Inconsistent lock ordering?
As part of the process of seeing whether Helgrind will produce any useful output for BIND, I've been looking at the lock order conflict reports it has produced. These are cases where Helgrind has detected that a pair of locks (or a cycle of locks) was acquired in a particular order in one part of the program and in another order elsewhere, something that could lead to a deadlock. (See the relevant part of the Helgrind documentation for information about how Helgrind detects inconsistent lock ordering.)
I ran BIND (set up as a recursive server) through Helgrind for 60 minutes, sending it a moderately heavy query load. The attached file gives the first three lock order violation reports in the output. (The full output can be be found on the internal ISC Jenkins web site. I'd like to get an opinion as to whether these are useful reports (and whether they reveal significant problems) before we spend too much time on this.
The configuration used for the test was:
- BIND instance 1: the configuration defined a "root" zone with a single TLD, served by BIND instance 2.
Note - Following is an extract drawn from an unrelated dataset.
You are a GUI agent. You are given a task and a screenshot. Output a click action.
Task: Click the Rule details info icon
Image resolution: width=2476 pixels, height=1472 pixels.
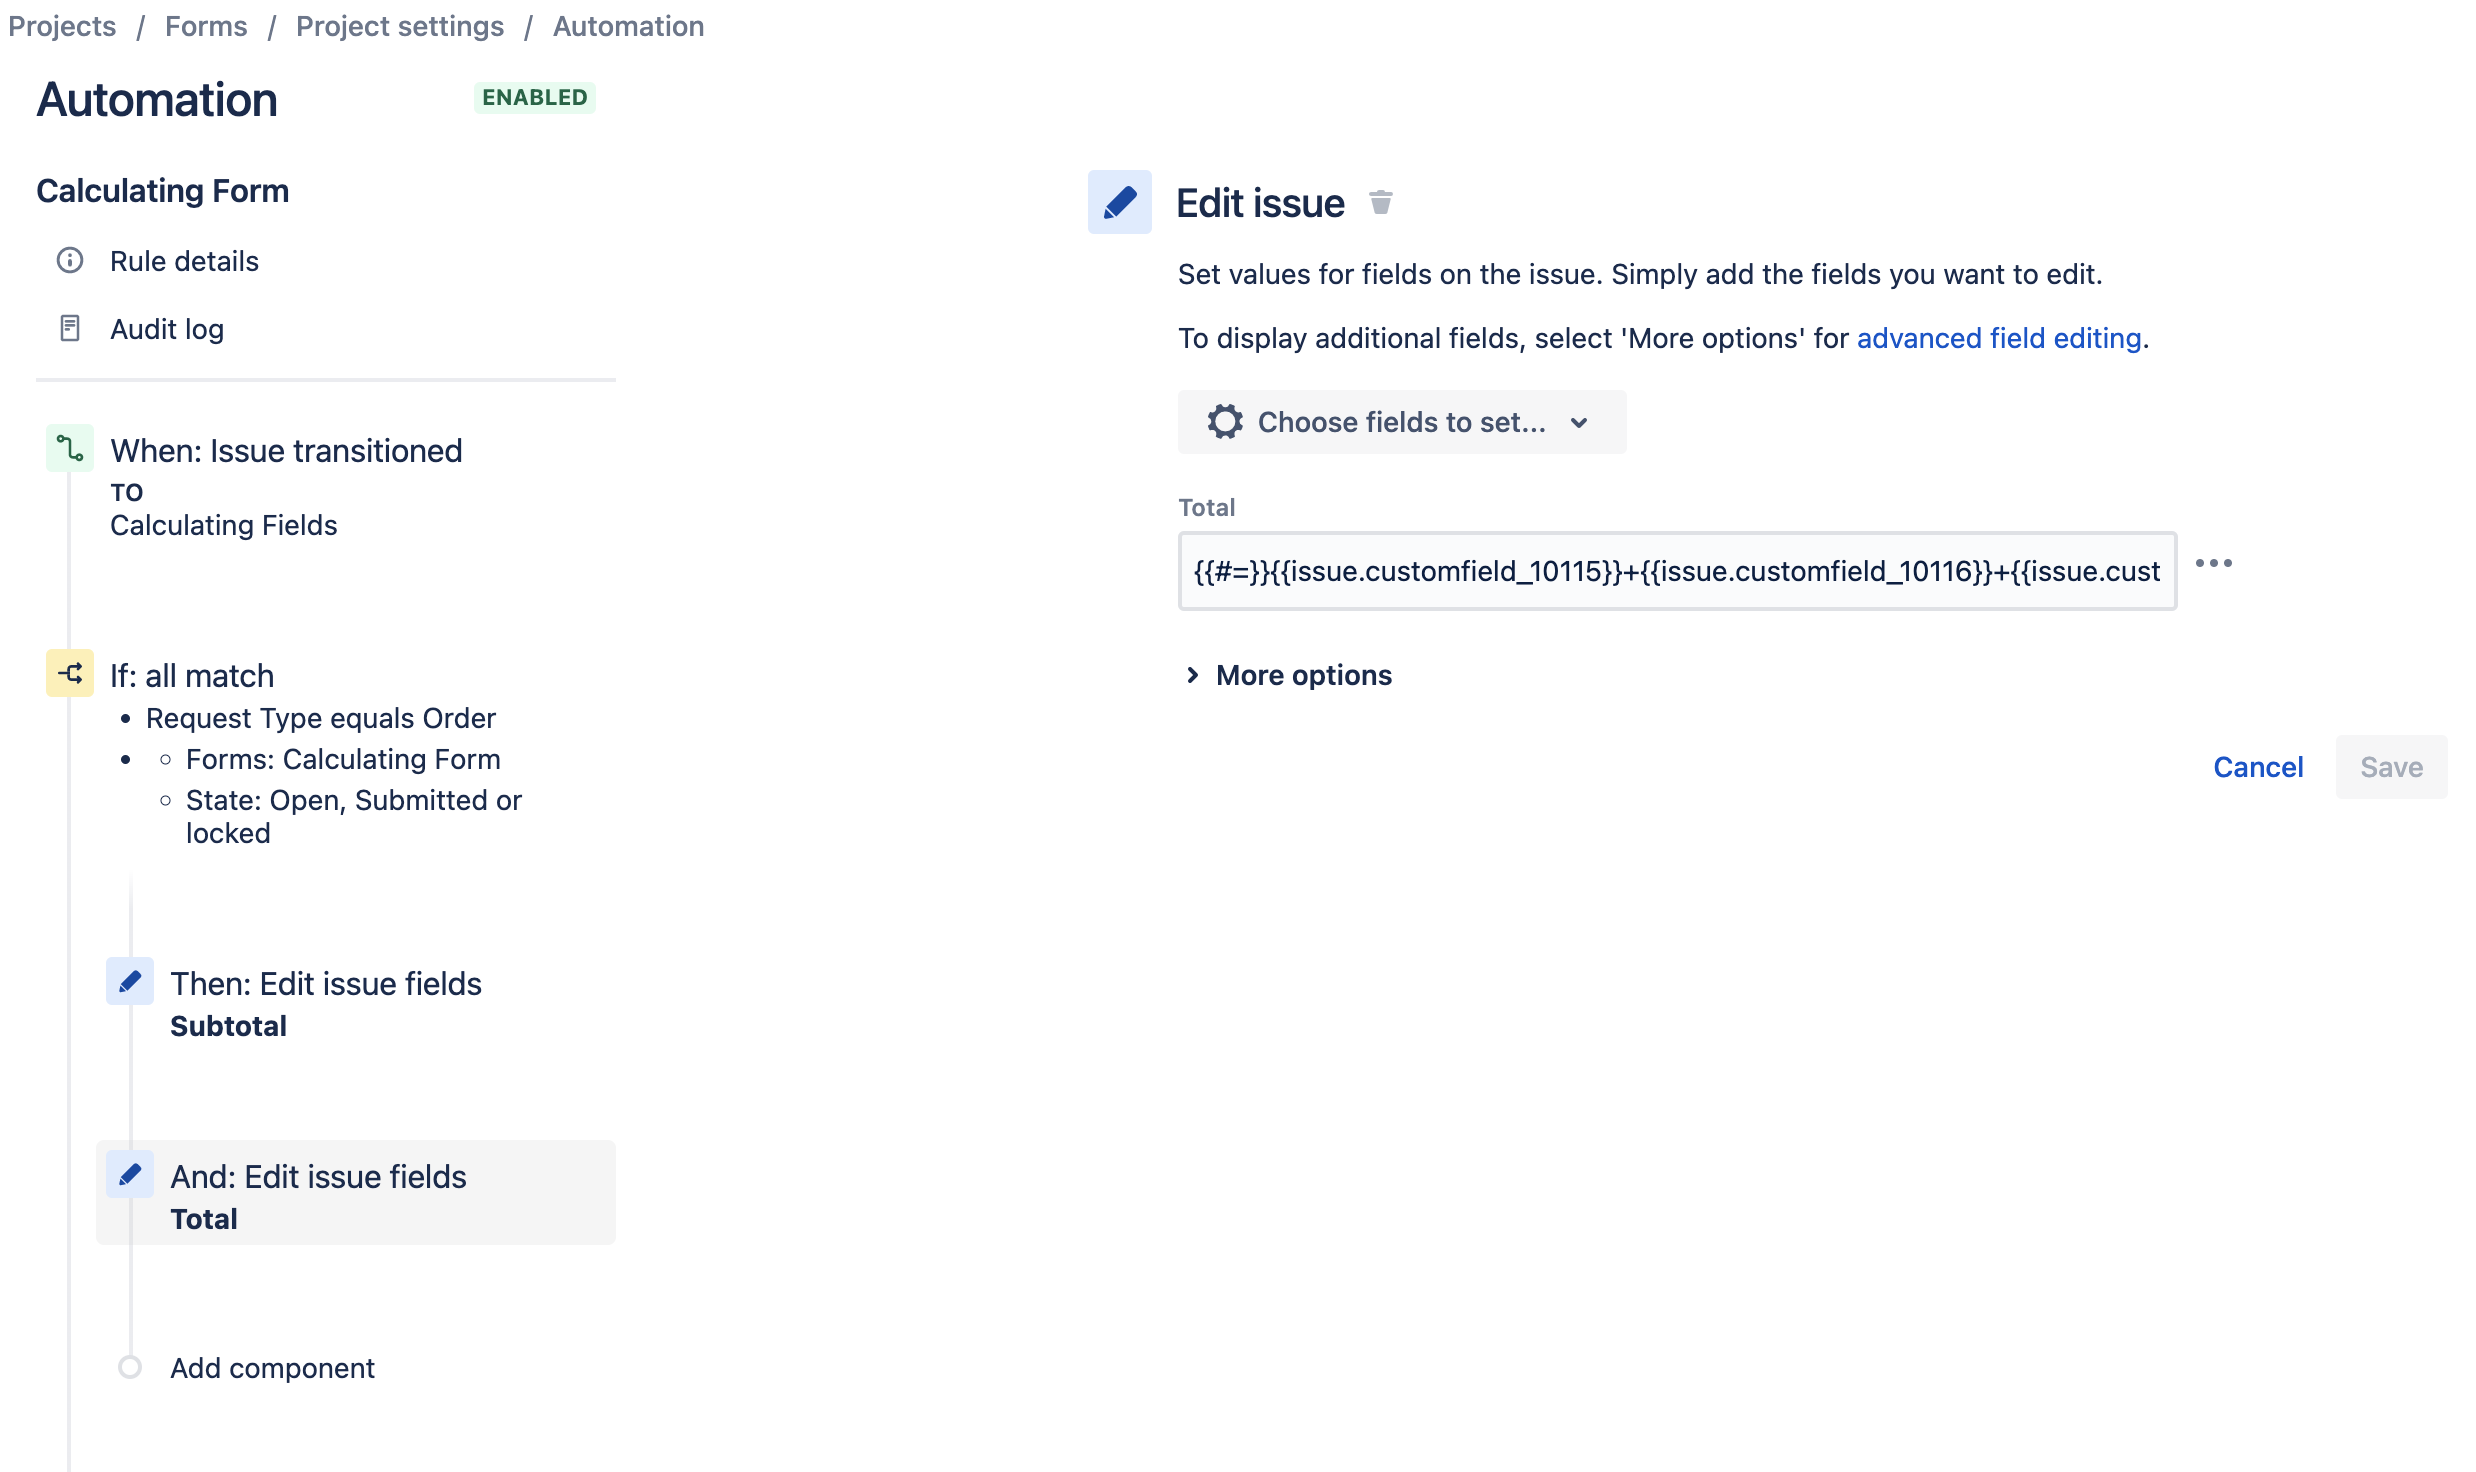point(69,261)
- Bind instance 2: serves a single (signed) zone of 100,000 records.
- Bind instance 3: set up as a recursive server. The queries to it from queryperf comprises A queries: 95% were for records in the zone served by instance 2, the remainder were for names that did not exist.
FWIW, my take on the lock reports is:
==7409== Thread #8: lock order "0x111CA668 before 0x81EE348" violated
These locks appear to be associated with a zone (the "root" zone?) and view (the default view?) created during the call to load_configuration. In one part of load_configuration a call is made to dns_view_setviewcommit which acquires the locks in one order. Later on, a call is made to dns_zone_setview which acquires the locks in the reverse order.
This is not really a problem in the test as only one thread is executing load_configuration and (presumably) no other threads are able to access the locks and structures they protect until it returns. However, I don't know whether this would hold true in a system where a reconfiguration is executed. (No reconfigurations were executed while the test was running.)
==7409== Thread #8: lock order "0x112935E8 before 0x81EE348" violated
This seems similar to the previous report: both locks are accessed from within load_configuration. dns_view_setviewcommit acquires the locks in one order, but dns_zone_setview acquires them in the reverse order.c, although the detailed call stack is different.
==7409== Thread #4: lock order "0x11B3C068 before 0x10E2CFC8" violated
Looking at lock 0x10E2CFC8, this is stored in res->buckets[bucketnum].lock in the function validated (resolver.c, line 5292) where res is of type dns_resolver_t*. When accessed in dns_resolver_createfetch (validator.c, line 10499) it is accessed via res->lock (again res is of type dns_resolver_t*). This makes me wonder whether the lock has been created, destroyed and another lock created at the same address. I don't believe that Helgrind would detect that.